I went closer to check out if she was dead or not, no she wasn't. (suggest) rewording this sentence. ie: I went closer to check for a pulse and found she was breathing....or....I went closer to see if she was alive and noticed she was breathing.
Those men whoever they were had beaten her with something I don't know and she was bleeding. (suggest) rewording this sentence. You have already mentioned that she is heavily wounded and now that she has been beaten so you don't need to tell the reader that she is bleeding. ie: Those men, whoever they were, had beaten her with something but I didn't see a weapon.
As I wanted to find out who they were, there were nobody present, maybe they escaped or just kind of vanished. (suggest) rewording this sentence... I wanted to find out who they were but it seemed they had vanished.
I said to the doctor as I if was very worried, he replied "Don't worry boy" and smiled. (suggest) Delete 'if' ...This is two sentences. The doctor can't reply in the same sentence....ie: I said to the doctor as I was very worried. He replied "Don't worry boy."
When they were at the operation, questions such as "Who is she? Where did she come from? Why she was being chased by some unknown men?" were being asked. (suggest) rewording this sentence because it is missing words and punctuation. ie: While they had her in the operating room, questions were being asked of me, such as: "Who is she? Where did she come from?

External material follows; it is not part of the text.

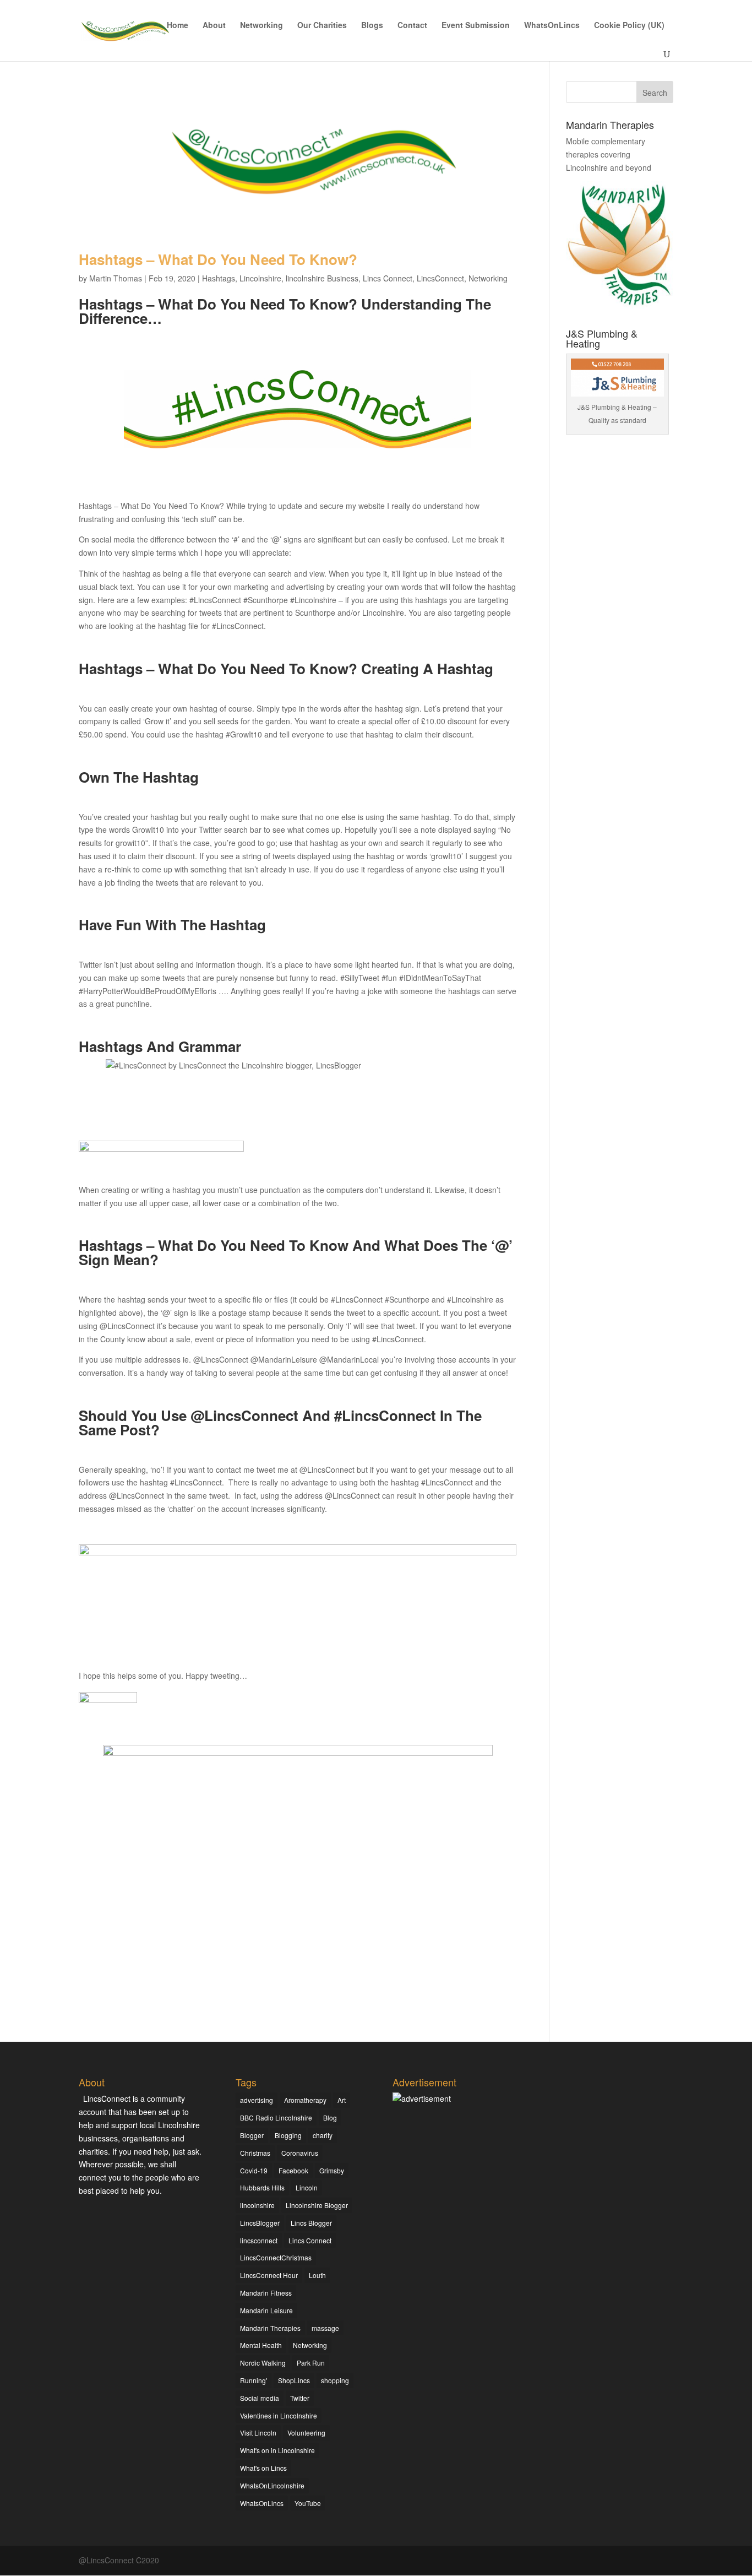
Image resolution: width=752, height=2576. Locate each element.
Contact (412, 25)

Why was she being chased by unknown men?
The clock of hospital was showing 11:50 pm and it was late night when the door opened and doctors came out. (suggest) rewording this line because it is missing some words and also has a few extra....ie: The clock read 11:50 pm when the door opened and the doctors came out......the reader already knows you're at the hospital and it is late at night so you can delete those things.
When I entered, a beautiful young girl with brown hair and golden-yellow dress was lying down with her eyes open (suggest) if the young girl was just operated on, she would be wearing a hospital gown instead of a gold yellow dress.

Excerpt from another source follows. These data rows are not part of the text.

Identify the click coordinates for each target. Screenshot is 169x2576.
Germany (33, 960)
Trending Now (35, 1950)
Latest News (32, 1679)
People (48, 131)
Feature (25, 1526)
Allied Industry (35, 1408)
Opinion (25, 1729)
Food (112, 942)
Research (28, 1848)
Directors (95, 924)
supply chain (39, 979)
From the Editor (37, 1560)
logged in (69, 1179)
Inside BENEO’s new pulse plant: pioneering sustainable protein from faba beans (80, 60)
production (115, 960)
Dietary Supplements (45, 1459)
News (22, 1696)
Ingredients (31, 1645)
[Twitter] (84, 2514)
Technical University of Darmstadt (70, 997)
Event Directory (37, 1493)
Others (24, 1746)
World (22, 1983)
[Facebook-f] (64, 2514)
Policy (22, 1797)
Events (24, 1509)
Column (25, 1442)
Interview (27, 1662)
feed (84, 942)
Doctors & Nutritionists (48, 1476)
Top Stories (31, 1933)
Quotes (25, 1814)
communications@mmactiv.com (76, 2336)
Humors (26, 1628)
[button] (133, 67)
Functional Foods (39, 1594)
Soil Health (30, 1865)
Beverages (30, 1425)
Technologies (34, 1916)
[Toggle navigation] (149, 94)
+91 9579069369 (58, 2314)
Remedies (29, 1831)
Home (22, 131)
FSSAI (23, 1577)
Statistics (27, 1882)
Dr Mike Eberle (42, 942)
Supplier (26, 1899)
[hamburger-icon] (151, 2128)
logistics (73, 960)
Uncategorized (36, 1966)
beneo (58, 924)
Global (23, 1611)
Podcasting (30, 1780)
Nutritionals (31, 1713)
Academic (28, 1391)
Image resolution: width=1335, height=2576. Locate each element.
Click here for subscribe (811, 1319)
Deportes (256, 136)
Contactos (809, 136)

"So Mister..." "Daniel, its Daniel sir" I said to the doctor. "Okay Daniel, do you know her?" I hesitated for a second then she said "Yes doctor, we are friends" "So how did you find her?" I was going to explain when she interfered "I was gonna meet him there, while crossing the street something hit me and I found myself here." "Are you sure?" said the doctor looking to her, her eyes turned to me and I said "Yes doctor." as if I wasn't gonna say that. Then he went and I looked at her, her beautiful hazel eyes were blinking when I said "Who are you? I don't know you and why did you lie to him? "You said a yes to him, it means you know me and I didn't lie" she said while she was smiling at me. "No, I don't. I wasn't gonna say that, it was just..." "What?" "I don't know, it wasn't my choice to act like that." I was afraid of something that moment, then for a minute we both were quiet when I asked again "Are you going to tell me who you are? And for what reason were those men chasing you?" She slowly came down and stood up looking at me and spoke kind of spooky "You don't get it do you?" and came towards me, "I am a memory of your past, a shadow of your present and a part of your future" she whispered. (suggest) this whole conversation needs to be reworded. It needs separated by who's speaking. It is missing capitalization and punctuation. It's hard to tell who is saying what. Each sentence needs it's own line to separate the dialogue.
when I saw the mirror in my right. (suggest) replacing 'in' with 'on'
when I tried to stare everywhere of the room. (suggest) replace 'of' with 'in'
Overall: Overall, as I said before, I think this has the potential to be a good read. It just needs a lot of work. And, if you choose to rework the story I would be glad to give it another read and re-rate it. I would be honored to review your other work. Keep writing
Thank you for sharing your work with me and feel free to stop into my port, have a look around, and leave me a few suggestions.